ABD’nin tehditlere karşı koymak için Ortadoğu’da yeni bir savunma ittifakı oluşturmaya çalıştığı bir ortamda, analistler bölgedeki ittifakları yeniden şekillendirmek için ABD'nin bölgesel politikasında köklü bir değişikliğe gitmesi gerektiğine dikkati çekiyor.
ABD Başkanı Joe Biden'ın Ortadoğu turu sırasında artan İran tehdidine karşı birleşik bir savunma sistemi kurma konusunda fikirler sunması bekleniyor.
Cidde merkezli Körfez Araştırmaları Merkezi Başkanı Dr. Abdulaziz bin Sakr, Şarku’l Avsat’a verdiği demeçte, “Bölgedeki ittifakları yeniden şekillendirmek, Biden ziyaretinin en önemli hedeflerinden biri olacak. Fakat bu ittifaklar, ABD'nin bölgeye yönelik politikasında köklü değişiklikler olmadan kurulamayacak. Geçtiğimiz on yıllar boyunca, ABD politikasındaki kafa karışıklığı, tereddüt, belirsizlik ve ciddiyetsizlik, bölgesel ittifakların kademeli olarak çökmesinde pay sahibi oldu” dedi.
Sakr, söz konusu kafa karışıklığının temelinde ‘Washington’un bölge ülkeleriyle kurduğu ittifakların kademeli olarak çökmesi’ olduğunu belirterek, bölge ülkelerinin tamamının ABD politikasına ve taahhütlerine olan güvenini kaybettiğini söyledi. Sakr, “Bu nedenle ABD’nin tutumunda somut bir değişim olmadan bu hedef gerçekleşmeyecek” dedi.
Ortadoğu NATO’sunun kurulması gündemini değerlendiren Sakr, “Hedeflere ulaşılmasını ve tüm tarafların birleşik davranış kurallarına bağlılığını sağlayan etkili bir güvenlik sistemi geliştirmesi için NATO ittifakını kurma prosedürlerinin oluşturulması on yıllar sürdü. Ortadoğu'da benzer bir projenin oluşturulması uzun zaman ve yoğun çaba gerektirebilir. İlke üzerinde anlaşmaya varıldıktan sonraki ilk sorun, askeri doktrini birleştirmek ve silahlanma ile eğitimin doğasını birleştirmek olacak. Ayrıca örgütte karar verme mekanizması geliştirme sorunu ve diğer idari, politik, operasyonel ve lojistik karmaşıklıklar olacak” dedi.

### Görev a
ABD'nin Ortadoğu ittifakları hakkındaki metinden "ABD’nin tehditlere karşı" sözleriyle başlayıp "gerektiğine dikkati çekiyor." sözleriyle biten kısmı hiç değiştirmeden yaz.

### Verilen malzeme
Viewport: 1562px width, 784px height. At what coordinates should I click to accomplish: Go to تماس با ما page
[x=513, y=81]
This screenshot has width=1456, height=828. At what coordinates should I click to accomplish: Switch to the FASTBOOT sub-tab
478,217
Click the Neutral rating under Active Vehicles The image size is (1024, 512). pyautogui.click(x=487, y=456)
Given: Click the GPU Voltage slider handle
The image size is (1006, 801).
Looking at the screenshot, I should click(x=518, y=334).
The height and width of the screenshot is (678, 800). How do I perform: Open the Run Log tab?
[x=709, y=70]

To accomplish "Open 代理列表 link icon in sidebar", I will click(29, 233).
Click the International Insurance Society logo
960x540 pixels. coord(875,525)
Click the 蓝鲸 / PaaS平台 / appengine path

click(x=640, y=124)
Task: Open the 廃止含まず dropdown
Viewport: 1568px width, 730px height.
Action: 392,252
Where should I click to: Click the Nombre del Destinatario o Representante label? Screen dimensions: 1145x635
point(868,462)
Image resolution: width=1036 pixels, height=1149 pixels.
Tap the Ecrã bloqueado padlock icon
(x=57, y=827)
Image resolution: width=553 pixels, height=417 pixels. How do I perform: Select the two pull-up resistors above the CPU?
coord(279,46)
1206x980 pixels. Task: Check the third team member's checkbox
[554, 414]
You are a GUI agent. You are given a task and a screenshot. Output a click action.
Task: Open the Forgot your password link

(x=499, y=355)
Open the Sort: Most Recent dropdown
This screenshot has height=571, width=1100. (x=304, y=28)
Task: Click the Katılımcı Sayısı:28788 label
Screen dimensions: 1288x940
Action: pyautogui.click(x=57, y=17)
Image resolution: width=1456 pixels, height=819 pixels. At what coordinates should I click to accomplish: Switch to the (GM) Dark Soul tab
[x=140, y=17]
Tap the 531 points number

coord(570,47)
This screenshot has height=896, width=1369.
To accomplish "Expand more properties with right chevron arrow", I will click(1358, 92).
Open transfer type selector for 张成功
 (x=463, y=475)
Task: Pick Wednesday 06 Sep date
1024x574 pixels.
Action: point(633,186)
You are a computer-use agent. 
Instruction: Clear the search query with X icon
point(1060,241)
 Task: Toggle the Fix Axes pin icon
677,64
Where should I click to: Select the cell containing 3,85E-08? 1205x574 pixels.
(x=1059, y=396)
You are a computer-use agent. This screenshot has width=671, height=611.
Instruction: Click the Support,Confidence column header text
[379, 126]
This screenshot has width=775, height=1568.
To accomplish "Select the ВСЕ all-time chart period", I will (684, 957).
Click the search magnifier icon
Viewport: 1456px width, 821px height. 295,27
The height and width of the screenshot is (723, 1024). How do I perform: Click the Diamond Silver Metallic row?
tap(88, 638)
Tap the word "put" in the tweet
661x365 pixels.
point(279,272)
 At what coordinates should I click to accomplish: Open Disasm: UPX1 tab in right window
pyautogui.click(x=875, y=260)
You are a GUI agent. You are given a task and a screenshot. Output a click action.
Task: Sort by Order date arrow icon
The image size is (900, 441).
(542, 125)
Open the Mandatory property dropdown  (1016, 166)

### Görev b
Verilen satırlar arasında "Where should I click to: Select" geçen satırdan başla, "will (684, 957)." geçen satırdan sonra dur. Bu iki satırı ve aralarındakileri aynen çıktı olarak ver.

### Çözüm a
ABD’nin tehditlere karşı koymak için Ortadoğu’da yeni bir savunma ittifakı oluşturmaya çalıştığı bir ortamda, analistler bölgedeki ittifakları yeniden şekillendirmek için ABD'nin bölgesel politikasında köklü bir değişikliğe gitmesi gerektiğine dikkati çekiyor.

### Çözüm b
Where should I click to: Select the cell containing 3,85E-08? 1205x574 pixels.
(x=1059, y=396)
You are a computer-use agent. This screenshot has width=671, height=611.
Instruction: Click the Support,Confidence column header text
[379, 126]
This screenshot has width=775, height=1568.
To accomplish "Select the ВСЕ all-time chart period", I will (684, 957).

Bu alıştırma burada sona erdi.